I mentioned SF and LA because TFA is about California. You can ask my question about any city though: for every 1000 broken car windows, how many convictions (or even arrests) are there? I know that number is extremely low in Seattle as well.

> Either you accept that an entire class of people need to be jailed for life for the crime of being homeless, or you try and fix the revolving door.

It’s not for the crime of being homeless, it’s for the actual crimes they’re committing. What you’re doing here is you’re setting up the homeless as some sort of protected class that’s allowed to victimize the rest of us with impunity. That’s been the cornerstone of policy in cities like Seattle for years and that’s why those cities have the biggest problem.

> Trying to solve a national problem on a state level is almost always bound to be a failure

It’s definitely going to be a failure if you make your city one of the best places in the country to be homeless and commit crimes.

> You can ask my question about any city though: for every 1000 broken car windows, how many convictions (or even arrests) are there? I know that number is extremely low in Seattle as well.

There's two reasons this type of crime occurs: gang activity and homelessness. People turning to gangs represents a crisis in opportunity. Things like hate groups, gangs, etc do not generally occur in places where peoples needs are met and when opportunity to change your circumstances if desired are bountiful.

> That’s been the cornerstone of policy in cities like Seattle for years and that’s why those cities have the biggest problem.

The problem is actually both. Progressive policies fail because progressives are allergic to enforcement, conservative policies fail because conservatives are allergic to addressing underlying causes. It's a tale as old as time.

If you want to improve things you need to address underlying causes like the housing and opportunity crisis. Enforcement can be used in a way that changes their circumstances rather than putting them in a box. You need both.

Conservative policies can succeed if there is a progressive city just across Lake Washington. Why smash windows in a place where the police will harass you if you can be in a place where they don’t? Well, it works locally at least.

I see how treating underlying causes would help, but people are mobile, so doing it with local resources is never going to be a winner. So conservative solutions will show more effect locally than progressive ones, unfortunately, and local voters want to see improvement, not futility.

The other problem is that we are still conflating a drug crisis with a homeless crisis, the people busting your car window and stealing your Amazon packages are more likely in the former category even if they might be in the latter.

Let’s set aside the gang question for a bit and stick to homelessness. Homelessness isn’t the root cause of the crimes committed by homeless people. The “invisible homeless” who sleep on a buddy’s couch, sometimes even have jobs, and never smash car windows or anything like that are a silent majority of homeless people.
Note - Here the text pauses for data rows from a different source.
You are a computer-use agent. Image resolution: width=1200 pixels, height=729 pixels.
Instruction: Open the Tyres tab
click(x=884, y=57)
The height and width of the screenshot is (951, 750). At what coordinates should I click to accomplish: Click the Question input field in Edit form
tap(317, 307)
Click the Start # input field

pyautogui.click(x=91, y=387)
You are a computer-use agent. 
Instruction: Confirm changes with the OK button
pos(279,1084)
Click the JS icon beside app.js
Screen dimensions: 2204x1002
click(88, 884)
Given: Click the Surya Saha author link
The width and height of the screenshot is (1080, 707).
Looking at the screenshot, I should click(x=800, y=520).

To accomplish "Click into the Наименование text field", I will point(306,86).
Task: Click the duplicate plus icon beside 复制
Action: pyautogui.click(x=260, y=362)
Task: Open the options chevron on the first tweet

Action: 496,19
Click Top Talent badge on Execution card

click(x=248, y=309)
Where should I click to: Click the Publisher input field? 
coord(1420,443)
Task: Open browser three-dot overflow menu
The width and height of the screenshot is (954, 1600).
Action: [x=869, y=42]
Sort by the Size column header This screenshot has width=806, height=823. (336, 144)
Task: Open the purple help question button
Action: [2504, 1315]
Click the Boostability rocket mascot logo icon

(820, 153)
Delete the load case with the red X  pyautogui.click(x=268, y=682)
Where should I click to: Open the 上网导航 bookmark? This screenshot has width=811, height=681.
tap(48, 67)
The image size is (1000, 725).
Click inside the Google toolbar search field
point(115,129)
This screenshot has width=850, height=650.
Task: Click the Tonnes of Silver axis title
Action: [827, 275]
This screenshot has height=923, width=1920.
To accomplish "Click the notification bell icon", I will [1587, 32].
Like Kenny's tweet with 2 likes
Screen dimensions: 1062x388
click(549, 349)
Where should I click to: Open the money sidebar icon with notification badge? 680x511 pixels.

Instead, for the criminal minority of homeless people, the root cause of their homelessness isn’t a housing shortage or a lack of opportunity; it’s extreme untreated drug addiction or mental illness. This is also the root cause of their criminal behavior. If you try to give those people housing, they will just end up destroying it. These are not functional human beings acting rationally.

If you want to address the root cause here, you’re going to need to involuntarily commit these people to drug rehab or psychiatric treatment. Enforcement and addressing underlying causes go hand in hand here: if you arrest drug-addicted or mentally ill people for the crimes they commit, you already have them in state custody and you can just transfer them into involuntary commitment. We need to build and staff the facilities to do that, but that’s the solution.

I suspect that when a city gets too dense or too expensive to have really cheap trailer parks is when it starts having homeless issues.
Literally the Scrooge solution "are there no prisons?"